We finish with a Slack notification, using the what/whom variables:
- name: Send slack notification
slack:
token: "{{ slack_token }}"
channel: "#ops-prod"
attachments:
- text: "API deployed from Gitlab CI\n"
color: "#39932A"
fields:
- title: "Environment"
value: "{{ CI_ENVIRONMENT_NAME }}"
short: yes
- title: "Git tag"
value: "{{ CI_COMMIT_REF_NAME }}"
short: yes
- title: "Hosts"
value: "{{ ansible_play_hosts|join(', ') }}"
short: false
- title: "Git commit hash"
value: "{{ CI_COMMIT_SHA }}"
short: false
- title: "Deploying user"
value: "{{ GITLAB_USER_NAME }} (login:{{ GITLAB_USER_LOGIN }})"
short: yes
- title: "CI Runner"
value: "{{ CI_RUNNER_DESCRIPTION }}"
short: yes
- title: "Last commit message"
value: "{{ CI_COMMIT_MESSAGE }}"
short: false
- title: "Pipeline"
value: "{{ CI_PROJECT_URL }}/pipelines/{{ CI_PIPELINE_ID }}"
short: false
delegate_to: localhost
run_once: yes
when: stack_file.changed
ignore_errors: yes
At this point, we have reached the end of the CI job, and the end of the “deploy” stage of GitLab CI.
we are here
-----------
˅
build stage deploy stage swarm post deployment
┌─────────────────┐ ┌────────────────┐ ┌─────────────────────────────────┐
┌────────┐ ┌───────────────┐ ┌──────────────┐ ┌──────────────┐ ┌─> worker
│ GitLab │ ► │ GitLab Runner │ ► │ Ansible │ ► │ Docker Swarm │ ──> worker
└────────┘ └───────────────┘ └──────────────┘ └──────────────┘ └─> worker(s)...

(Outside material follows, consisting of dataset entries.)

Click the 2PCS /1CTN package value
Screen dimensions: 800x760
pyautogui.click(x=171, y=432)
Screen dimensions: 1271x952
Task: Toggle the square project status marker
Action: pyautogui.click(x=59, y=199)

private build, push stack deploy manager
instance docker executor shell executor
Docker Swarm
However, the deployment is not done yet. We just gave the order to Swarm, but the deployment itself will take some time, depending on your deployment strategy.
The docker_stack
module returns immediately, it does not wait for services to converge. Though it can return the stack diff.
One important note: remember we have authenticated to the GitLab Container Registry with CI_REGISTRY_USER
, which is only valid for 5 minutes after the job is done. If the Swarm deployment takes longer than 5 minutes, your deployment may fail, because nodes will not be able to fetch the image from the registry. You have other options here:
- Use a deploy token
- Use a personal access token
- Extend the default token expiration timeout: Admin area > Settings > CI/CD > Container Registry > Authorization token duration (minutes)
Final Notes
We have been using this workflow for 2 years now, and it has been working great. We are still considering using docker_swarm_service
to have a better control, but we like to have our dedicated stack file.
We will probably give a try to Nomad in the coming months, and see how it compares to our Swarm cluster. We like simple things, so it might be a match. Time will tell!